Metcalfe equates energy and power with information and bandwidth; ergs and joules with bits and bytes; power equals joules per second, whereas in Internet parlance, bandwidth equals bits per second. Metcalfe envisions an “Enernet” built on layering principles similar to the Internet, a world in which this network helps optimize distributed (rather than centralized) sources of energy generation.

He also envisions a network that moves energy around asynchronously, just as the Internet’s asynchronous technology replaced the less efficient synchronous topology of the old telephone infrastructure.

At the device level, Echelon has partnered with FPGA vendor Altera Corp. to ensure that Altera’s NIOS FPGAs work with Echelon’s powerline smart transceivers. The transceivers enable communications between any number of new systems built on a baseline and programmable technology platform (FPGAs); that vision sees a data-driven model as enabling an intelligent home network, decreasing energy use at peak times.

NEC is working within industry-specified standards (ZigBee, for instance, has emerged as almost the de facto standard for appliance communications in the home) to bring lower-power microcontrollers and LED lighting to bear on the energy problem, all potentially talking to each other.

Then there’s the marriage of software and hardware and that effect on the grid. Take air conditioners, says Bobby Wong, technical marketing manager at NEC. Not only can more sophisticated microcontrollers manage the power surge that comes with a motor kicking on, but new algorithms are being used to manage the operation of the motor better so that it’s not always running at full speed if it doesn’t have to.

“When you look at the system, driving the motor consumes the most energy,” Wong says. “If you can use a more efficient algorithm to run the motor with the MCU, then you’re saving energy.”

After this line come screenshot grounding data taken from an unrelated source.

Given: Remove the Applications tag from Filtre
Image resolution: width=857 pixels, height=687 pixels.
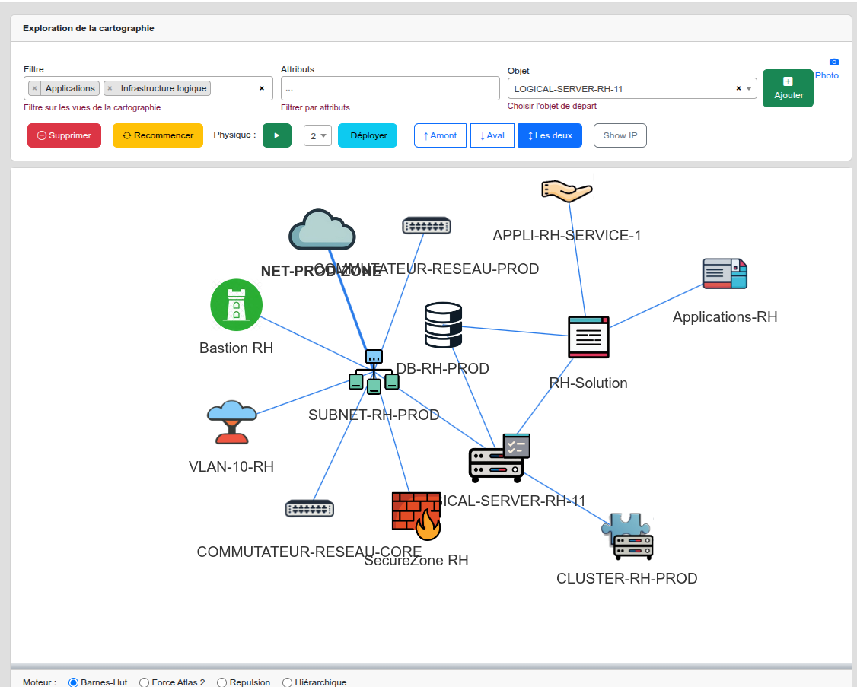Looking at the screenshot, I should 34,88.
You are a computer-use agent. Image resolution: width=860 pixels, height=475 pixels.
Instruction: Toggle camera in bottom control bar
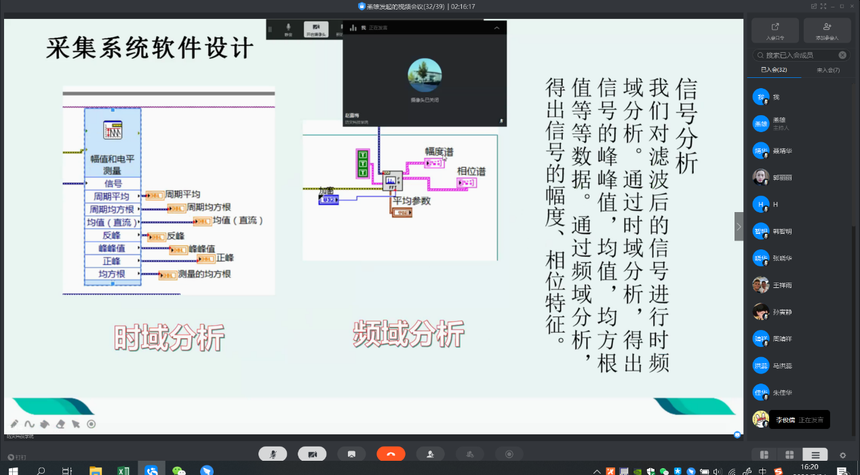(312, 454)
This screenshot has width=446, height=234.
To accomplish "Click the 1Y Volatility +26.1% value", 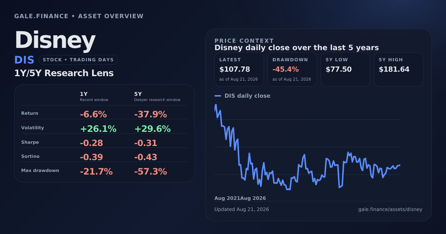I will pos(98,129).
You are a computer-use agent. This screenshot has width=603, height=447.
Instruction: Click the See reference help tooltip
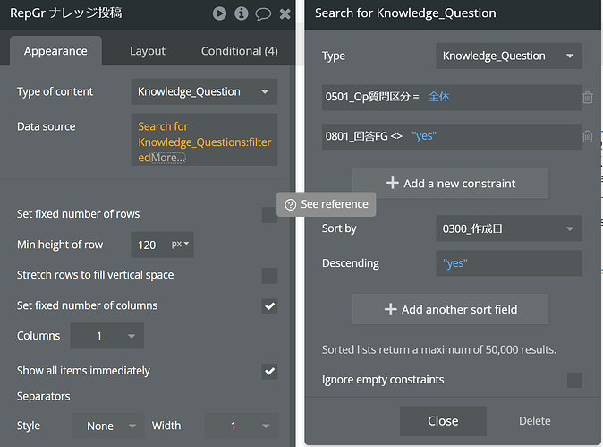pyautogui.click(x=327, y=204)
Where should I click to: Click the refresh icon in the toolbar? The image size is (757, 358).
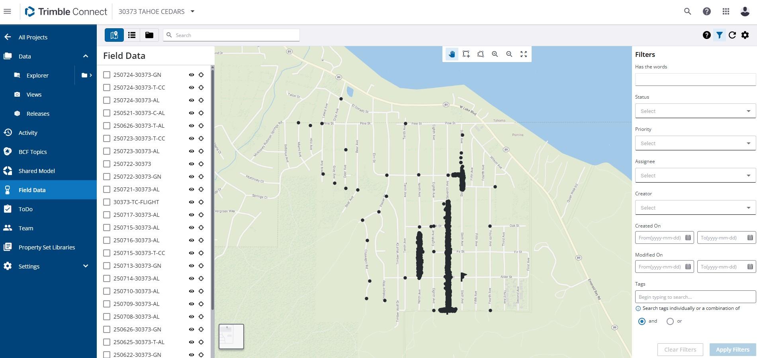click(x=732, y=35)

The pieces of the energy efficiency puzzle lie on the table, and they’re slowly being assembled. For the first time in decades, the promise of technology doesn’t rest on a product that’s a year or two out (the way robust applications in computing and communications had to wait for the underlying technology of logic and memory to mature). The underlying technology exists to enable smart energy homes and the smart grid.

The challenge today is in selling the return on investment to utilities that have changed little in a century, regulators who are focused on the rate base and to consumers who don’t necessarily want to pay a lot today for energy savings tomorrow.

Echelon’s Lund believes the answer is perspective.

“A lot of it has to do with people understanding the power of the network. It’s not the way people built control systems where the rat’s nest of wires became a rat’s nest of software. It has to be seen as a data-driven architecture. That makes the development process extraordinarily easier, it makes products cheaper and more functional for the end user. There is an ‘aha’ moment when it happens.”